Outgoing Realtors Association president urges NH lawmakers to stay focused on affordability
‘There is movement, but it’s not happening fast enough,’ says Adam Gaudet
As he looks back on 2022, Adam Gaudet, outgoing president of the NH Association of Realtors, sees what he describes as a “mixed bag” in the state’s residential real estate market, depending on whether you were a seller or a buyer.
“Many sellers received top dollar offers with little to no contingencies for much of 2022,” said Gaudet, owner/broker of 603 Birch Realty in Concord. “Demand continues to outpace the supply, making it a tough year for buyers. Buyers competed heavily in the spring market, many of those who weren’t successful are still looking, but are now facing much higher interest rates and can’t afford the same price point they could a year ago.”
Those conditions are likely to hold over into 2023, as indicated by the data trends in the latest monthly report from the NHAR, which showed that median sales prices in November were up over a year ago..
“Housing affordability continues to be a major roadblock for market participants, with mortgage rates more than double compared to this time last year,” said the report. “Buyers are delaying home purchases in hopes rates will drop, while many sellers are holding off on listing their homes due to weakening buyer demand, unwilling to trade in their current lower rates for significantly higher borrowing costs on their next property. As a result, existing home and pending home sales have continued to slow as we move into winter.”

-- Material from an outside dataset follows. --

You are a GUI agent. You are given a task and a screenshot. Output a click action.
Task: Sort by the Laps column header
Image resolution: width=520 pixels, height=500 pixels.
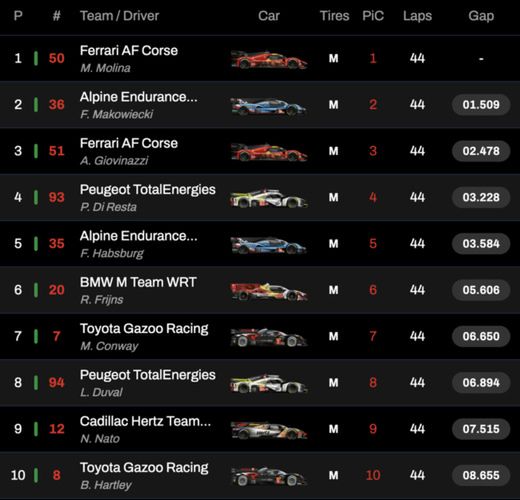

Nationwide, the combined factors of higher interest rates and still-high home prices has significantly slowed the pace of new mortgage loans.
Residential property mortgages in the third quarter of 2022 dropped 19 percent from the second quarter of 2022 – the sixth quarterly decrease in a row – and down 47 percent from the third quarter of 2021 – the biggest annual drop in 21 years, according to ATTOM, curator of real estate data nationwide.
According to Realtor.com, soaring borrowing costs have caused monthly payments to increase significantly, with the average homebuyer paying 77 percent more on their loan per month compared to the same period a year ago.
The high price of residential real estate has been a concern in New Hampshire, in particular when it comes to affordable workforce housing. It was one of the issues Gaudet made a priority during his 2022 tenure as NHAR president.
Asked if there was forward movement in that respect, Gaudet said: “There is movement, but it’s not happening fast enough. We hear from every corner in New Hampshire that affordable housing is a major concern from residents and employers. We need our lawmakers to stay focused on this important issue, their constituents are begging for it.”
Gaudet is being succeeded as president by Ben Cushing, regional manager at the Hanover office of Four Seasons Sotheby’s International Realty.
Cushing was elected as the NHAR’s 70th president during Cushing’s installation ceremony at the Bank of New Hampshire Stage in Concord earlier in December. The Realtors Association is the state’s largest trade association with 7,500 members statewide.
He said his primary objective will be to continue the fight for housing availability amid the growing inventory and affordability crisis.
“A cornerstone of the American dream is homeownership, and sadly that has become increasingly unrealistic for many over the past several years,” Cushing said at the installation. “As available inventory has shrunk to alarming levels, NHAR has worked hard to encourage responsible development while fighting against impediments to it, and we will continue those efforts throughout 2023 and beyond.”